Era quase unanimidade. A água que se consumia em Natal, até há alguns anos, era considerada de excelente qualidade, e encantava visitantes de todas as latitudes. Sempre, em Areia Branca, tivemos informações que engrandeciam as qualidades da água consumida na capital do nosso estado.

Hoje, a água oferecida nas torneiras dos natalenses apresenta desconformidade no nível do cloro, inadequação quanto à acidez e aos indicadores de coliformes, bem como nos quesitos cor aparente, presença de nitratos e turbidez.

Com base nesses dados, é fácil entender a presença de um aparelho – gelágua – em quase 100% das casas, com todos os transtornos logísticos envolvidos no transporte e entrega dos galões de água traz às pessoas mais pobres. Não tem como não falar na questão financeira.

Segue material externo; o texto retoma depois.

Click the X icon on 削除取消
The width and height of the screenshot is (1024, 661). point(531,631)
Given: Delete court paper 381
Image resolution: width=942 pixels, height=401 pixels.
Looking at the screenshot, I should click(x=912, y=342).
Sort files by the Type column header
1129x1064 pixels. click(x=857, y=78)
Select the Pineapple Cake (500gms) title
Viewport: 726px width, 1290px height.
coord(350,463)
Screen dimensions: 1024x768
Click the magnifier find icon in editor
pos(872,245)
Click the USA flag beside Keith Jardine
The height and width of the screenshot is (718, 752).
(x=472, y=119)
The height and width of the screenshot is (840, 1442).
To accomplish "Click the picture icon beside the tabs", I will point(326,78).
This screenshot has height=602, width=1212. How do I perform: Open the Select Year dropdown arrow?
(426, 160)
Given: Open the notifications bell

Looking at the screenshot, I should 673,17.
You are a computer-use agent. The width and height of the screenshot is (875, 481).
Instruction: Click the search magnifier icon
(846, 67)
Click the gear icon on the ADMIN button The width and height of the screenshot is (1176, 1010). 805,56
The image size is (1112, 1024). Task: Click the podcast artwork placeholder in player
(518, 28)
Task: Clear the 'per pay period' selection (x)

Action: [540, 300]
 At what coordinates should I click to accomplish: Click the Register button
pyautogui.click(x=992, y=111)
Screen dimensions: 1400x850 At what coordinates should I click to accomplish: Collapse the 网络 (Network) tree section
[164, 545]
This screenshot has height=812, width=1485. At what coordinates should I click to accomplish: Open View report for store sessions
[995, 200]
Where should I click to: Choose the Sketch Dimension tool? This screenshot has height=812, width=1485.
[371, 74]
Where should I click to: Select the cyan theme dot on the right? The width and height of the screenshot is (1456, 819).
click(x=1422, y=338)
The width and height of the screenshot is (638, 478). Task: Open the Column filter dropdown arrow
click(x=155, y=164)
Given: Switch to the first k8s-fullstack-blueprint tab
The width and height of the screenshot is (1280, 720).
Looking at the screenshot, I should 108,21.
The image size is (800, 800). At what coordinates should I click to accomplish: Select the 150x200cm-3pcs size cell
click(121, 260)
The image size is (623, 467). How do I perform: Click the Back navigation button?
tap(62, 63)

Mas voltemos ao tempo em que a água de Natal ganhava notas de destaque em todos os quesitos aqui relatados.

Laurinho de Lauro Duarte foi servir à Marinha do Brasil em Natal, e na capital do estado, obviamente, passou a consumir aquela água maravilhosa, cuja pureza e sabor eram por todos elogiados.

Certo dia, Quiquico – irmão de Laurinho – encontrou Chico Novo e, conversa vai conversa vem, tocaram no assunto Laurinho. Quiquico, irmão amoroso, passou a elogiar o desempenho de Laurinho no curso realizado na Base Naval de Natal (*). No auge da conversa, e já empolgado, Quiquico soltou essa:

– Rapaz, a água de Natal é tão boa que até o coquinho que Laurinho tem na parte de trás da cabeça diminuiu.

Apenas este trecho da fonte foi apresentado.